Work item —
Go through the data below and return each line where the string "computer" occurs.

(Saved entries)
■ ■ ■

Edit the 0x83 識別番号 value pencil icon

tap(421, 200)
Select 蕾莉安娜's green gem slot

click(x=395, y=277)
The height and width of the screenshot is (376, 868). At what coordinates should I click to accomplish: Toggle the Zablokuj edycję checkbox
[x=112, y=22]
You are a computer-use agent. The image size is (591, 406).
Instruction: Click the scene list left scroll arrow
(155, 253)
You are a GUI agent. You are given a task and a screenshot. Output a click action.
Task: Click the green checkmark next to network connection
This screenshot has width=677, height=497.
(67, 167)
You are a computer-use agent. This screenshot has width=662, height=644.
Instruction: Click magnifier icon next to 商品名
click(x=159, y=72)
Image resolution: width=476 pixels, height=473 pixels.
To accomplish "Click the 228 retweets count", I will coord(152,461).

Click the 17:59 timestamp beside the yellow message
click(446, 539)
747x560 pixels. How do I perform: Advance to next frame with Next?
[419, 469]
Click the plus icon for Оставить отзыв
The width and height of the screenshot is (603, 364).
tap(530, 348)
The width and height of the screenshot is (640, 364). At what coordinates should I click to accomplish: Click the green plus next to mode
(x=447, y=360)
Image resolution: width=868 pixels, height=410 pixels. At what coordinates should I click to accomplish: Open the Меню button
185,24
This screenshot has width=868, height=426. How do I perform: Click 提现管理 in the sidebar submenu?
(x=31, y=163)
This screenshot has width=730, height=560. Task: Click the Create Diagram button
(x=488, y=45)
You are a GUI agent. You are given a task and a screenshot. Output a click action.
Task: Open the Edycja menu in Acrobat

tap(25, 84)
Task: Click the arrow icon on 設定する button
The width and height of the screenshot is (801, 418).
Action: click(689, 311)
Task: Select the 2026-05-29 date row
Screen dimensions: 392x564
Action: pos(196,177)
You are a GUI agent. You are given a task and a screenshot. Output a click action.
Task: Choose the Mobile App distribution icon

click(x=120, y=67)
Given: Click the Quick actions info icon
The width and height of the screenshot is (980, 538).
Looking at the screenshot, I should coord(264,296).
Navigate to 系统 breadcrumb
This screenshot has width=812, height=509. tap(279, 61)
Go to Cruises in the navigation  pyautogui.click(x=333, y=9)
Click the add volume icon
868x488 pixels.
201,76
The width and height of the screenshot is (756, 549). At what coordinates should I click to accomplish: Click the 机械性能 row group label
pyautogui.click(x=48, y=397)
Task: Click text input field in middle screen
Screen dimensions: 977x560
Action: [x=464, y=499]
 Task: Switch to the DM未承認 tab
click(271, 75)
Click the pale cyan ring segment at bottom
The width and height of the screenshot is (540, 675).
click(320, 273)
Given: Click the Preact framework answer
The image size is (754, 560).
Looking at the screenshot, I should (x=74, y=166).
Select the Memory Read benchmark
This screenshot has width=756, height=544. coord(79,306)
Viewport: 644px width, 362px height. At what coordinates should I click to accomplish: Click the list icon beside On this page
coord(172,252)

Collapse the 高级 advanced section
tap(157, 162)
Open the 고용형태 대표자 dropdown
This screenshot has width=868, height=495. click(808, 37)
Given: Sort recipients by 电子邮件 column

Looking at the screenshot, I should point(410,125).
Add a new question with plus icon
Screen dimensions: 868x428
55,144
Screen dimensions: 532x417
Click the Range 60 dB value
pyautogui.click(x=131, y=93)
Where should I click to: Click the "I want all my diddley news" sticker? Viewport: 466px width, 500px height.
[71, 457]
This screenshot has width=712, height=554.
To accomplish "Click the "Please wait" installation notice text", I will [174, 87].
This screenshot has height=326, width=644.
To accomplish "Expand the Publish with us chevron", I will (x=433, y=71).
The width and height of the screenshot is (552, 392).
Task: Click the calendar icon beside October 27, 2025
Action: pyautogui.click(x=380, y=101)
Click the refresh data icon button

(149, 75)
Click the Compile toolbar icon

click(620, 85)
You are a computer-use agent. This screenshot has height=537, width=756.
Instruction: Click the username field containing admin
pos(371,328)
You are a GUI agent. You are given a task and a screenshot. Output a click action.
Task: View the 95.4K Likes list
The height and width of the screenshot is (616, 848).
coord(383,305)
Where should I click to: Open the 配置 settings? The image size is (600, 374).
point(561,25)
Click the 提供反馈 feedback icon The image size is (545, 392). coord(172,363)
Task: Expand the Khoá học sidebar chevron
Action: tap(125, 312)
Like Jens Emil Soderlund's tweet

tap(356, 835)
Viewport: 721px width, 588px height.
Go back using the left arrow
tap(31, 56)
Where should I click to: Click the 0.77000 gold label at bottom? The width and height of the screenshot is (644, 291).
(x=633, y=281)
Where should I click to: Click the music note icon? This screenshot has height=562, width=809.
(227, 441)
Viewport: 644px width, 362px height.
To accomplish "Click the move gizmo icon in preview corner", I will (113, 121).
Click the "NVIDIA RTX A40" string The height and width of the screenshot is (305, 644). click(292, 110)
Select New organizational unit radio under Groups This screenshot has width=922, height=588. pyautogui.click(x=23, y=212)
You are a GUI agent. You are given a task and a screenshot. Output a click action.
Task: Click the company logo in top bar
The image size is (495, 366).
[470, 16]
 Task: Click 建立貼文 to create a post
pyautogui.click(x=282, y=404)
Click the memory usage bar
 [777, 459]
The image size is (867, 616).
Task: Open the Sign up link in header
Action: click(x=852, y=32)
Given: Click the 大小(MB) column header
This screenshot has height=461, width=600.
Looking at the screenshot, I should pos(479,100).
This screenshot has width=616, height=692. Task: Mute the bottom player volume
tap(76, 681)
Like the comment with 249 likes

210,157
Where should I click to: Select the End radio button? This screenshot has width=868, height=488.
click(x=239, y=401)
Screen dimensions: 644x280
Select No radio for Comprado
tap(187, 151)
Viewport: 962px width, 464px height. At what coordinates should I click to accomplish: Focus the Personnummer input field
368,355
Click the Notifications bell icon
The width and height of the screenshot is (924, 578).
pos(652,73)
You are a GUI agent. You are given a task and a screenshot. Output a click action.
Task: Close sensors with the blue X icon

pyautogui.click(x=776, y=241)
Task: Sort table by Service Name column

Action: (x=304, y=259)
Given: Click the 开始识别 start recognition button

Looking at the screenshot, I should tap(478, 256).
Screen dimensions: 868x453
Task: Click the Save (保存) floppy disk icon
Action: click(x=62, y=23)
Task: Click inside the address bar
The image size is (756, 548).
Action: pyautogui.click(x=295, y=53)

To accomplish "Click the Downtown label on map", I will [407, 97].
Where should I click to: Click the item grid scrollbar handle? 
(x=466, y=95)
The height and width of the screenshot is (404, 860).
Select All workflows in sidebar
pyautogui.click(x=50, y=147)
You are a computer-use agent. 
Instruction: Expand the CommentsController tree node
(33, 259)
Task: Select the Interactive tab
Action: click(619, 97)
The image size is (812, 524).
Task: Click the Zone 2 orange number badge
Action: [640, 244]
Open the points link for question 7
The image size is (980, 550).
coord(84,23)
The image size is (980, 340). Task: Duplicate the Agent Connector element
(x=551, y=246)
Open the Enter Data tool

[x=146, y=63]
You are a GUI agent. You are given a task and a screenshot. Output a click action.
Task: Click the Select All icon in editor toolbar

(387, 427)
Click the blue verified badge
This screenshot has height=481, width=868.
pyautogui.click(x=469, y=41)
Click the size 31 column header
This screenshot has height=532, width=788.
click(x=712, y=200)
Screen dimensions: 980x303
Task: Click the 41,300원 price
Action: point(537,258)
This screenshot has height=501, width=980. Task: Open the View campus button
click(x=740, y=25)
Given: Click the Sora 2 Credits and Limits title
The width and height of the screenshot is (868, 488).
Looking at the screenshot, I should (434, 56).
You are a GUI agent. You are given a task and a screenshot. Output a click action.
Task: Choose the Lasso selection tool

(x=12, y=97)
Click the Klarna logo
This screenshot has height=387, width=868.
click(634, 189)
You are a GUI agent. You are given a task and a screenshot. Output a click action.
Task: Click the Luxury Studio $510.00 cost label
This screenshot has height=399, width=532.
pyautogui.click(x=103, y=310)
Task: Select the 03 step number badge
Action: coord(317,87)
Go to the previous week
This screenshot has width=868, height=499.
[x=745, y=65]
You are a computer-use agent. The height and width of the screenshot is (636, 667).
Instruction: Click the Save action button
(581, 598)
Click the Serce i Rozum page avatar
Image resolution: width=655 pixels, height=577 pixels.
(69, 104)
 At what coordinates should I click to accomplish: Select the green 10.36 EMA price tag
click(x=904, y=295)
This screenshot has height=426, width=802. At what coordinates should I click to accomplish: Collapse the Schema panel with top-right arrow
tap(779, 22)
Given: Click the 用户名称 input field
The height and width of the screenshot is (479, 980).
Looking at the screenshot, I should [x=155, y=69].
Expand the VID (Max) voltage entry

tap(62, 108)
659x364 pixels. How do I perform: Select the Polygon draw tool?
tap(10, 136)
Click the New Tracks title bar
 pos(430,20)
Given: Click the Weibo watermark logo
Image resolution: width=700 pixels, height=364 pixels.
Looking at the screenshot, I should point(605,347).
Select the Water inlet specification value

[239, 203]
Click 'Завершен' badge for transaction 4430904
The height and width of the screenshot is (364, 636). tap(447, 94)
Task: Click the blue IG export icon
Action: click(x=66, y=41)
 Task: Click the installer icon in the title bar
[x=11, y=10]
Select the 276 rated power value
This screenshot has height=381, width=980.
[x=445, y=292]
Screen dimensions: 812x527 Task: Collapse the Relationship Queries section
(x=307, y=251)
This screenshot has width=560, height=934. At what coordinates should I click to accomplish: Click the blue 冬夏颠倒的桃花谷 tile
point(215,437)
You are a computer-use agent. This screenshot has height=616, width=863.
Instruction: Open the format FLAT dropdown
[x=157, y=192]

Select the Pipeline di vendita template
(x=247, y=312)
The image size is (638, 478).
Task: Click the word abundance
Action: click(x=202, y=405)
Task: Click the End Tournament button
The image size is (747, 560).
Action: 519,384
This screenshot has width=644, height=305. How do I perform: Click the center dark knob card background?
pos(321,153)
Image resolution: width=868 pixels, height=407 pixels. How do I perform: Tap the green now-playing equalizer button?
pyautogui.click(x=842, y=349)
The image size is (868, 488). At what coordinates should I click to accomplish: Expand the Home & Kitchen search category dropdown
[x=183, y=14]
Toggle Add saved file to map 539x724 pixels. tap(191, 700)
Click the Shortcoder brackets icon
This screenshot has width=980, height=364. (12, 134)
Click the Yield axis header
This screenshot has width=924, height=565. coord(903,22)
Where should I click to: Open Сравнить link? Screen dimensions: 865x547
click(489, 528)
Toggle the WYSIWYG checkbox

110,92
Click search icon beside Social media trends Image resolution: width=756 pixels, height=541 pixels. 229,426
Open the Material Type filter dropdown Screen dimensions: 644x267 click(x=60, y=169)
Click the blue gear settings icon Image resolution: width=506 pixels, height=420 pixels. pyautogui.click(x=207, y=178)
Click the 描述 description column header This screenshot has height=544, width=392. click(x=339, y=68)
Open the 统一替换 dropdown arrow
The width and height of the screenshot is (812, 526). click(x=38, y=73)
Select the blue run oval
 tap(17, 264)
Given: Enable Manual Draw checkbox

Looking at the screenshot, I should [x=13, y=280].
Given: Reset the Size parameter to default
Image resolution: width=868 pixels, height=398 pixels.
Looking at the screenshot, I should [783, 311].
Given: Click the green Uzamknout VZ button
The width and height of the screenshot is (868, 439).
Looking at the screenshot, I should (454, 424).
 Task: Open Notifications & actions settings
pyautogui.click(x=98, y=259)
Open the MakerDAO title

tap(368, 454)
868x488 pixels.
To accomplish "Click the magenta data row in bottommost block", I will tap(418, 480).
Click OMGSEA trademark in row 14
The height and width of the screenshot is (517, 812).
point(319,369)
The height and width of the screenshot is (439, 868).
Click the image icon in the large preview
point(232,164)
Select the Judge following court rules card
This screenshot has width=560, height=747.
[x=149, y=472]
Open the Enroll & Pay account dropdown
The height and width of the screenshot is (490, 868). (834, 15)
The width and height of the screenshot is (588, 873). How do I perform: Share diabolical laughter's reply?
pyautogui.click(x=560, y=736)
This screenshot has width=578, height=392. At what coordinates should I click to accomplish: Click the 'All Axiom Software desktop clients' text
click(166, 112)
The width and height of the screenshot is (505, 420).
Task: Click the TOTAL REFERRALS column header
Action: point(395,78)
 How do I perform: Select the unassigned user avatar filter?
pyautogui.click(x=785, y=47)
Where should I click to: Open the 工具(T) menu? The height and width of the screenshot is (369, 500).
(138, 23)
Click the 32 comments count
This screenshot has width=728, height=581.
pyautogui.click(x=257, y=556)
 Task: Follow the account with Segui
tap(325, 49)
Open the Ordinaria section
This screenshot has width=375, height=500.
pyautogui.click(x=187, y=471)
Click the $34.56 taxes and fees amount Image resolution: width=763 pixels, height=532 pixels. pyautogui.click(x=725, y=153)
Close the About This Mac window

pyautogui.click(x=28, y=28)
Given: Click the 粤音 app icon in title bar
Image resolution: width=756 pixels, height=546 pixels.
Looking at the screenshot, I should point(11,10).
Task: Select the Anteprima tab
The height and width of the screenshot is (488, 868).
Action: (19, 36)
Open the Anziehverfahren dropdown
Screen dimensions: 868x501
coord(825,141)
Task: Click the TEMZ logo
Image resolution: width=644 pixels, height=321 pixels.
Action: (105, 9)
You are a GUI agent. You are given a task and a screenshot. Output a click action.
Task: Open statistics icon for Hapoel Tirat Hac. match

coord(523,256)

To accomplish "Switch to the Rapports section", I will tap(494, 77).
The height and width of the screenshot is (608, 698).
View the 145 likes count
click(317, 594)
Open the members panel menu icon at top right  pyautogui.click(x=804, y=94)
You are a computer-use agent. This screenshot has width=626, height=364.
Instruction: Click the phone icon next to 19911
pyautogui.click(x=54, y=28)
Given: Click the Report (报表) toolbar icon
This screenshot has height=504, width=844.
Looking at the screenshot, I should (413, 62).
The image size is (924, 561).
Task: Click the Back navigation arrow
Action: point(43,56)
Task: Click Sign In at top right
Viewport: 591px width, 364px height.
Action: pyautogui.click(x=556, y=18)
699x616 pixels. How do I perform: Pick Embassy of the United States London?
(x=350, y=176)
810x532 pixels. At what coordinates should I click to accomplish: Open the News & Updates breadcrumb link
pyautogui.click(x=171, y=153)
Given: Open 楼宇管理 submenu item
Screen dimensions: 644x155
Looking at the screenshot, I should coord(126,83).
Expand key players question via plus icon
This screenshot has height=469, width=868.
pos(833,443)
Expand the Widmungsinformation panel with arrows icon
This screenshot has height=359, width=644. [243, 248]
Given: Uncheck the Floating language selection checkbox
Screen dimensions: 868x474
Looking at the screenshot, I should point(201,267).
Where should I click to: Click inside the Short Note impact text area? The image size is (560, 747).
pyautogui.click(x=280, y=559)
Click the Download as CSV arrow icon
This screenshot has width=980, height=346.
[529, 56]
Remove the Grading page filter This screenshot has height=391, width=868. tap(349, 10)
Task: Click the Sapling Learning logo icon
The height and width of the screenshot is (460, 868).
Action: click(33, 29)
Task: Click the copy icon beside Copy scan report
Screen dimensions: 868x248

■ ■ ■

Answer to the exercise —
You are a computer-use agent. The image size is (591, 406).
You are a computer-use agent. This screenshot has width=662, height=644.
You are a computer-use agent. This screenshot has height=537, width=756.
You are a computer-use agent. 
You are a computer-use agent. The height and width of the screenshot is (636, 667).
You are a computer-use agent. This screenshot has height=616, width=863.
You are a computer-use agent. This screenshot has width=626, height=364.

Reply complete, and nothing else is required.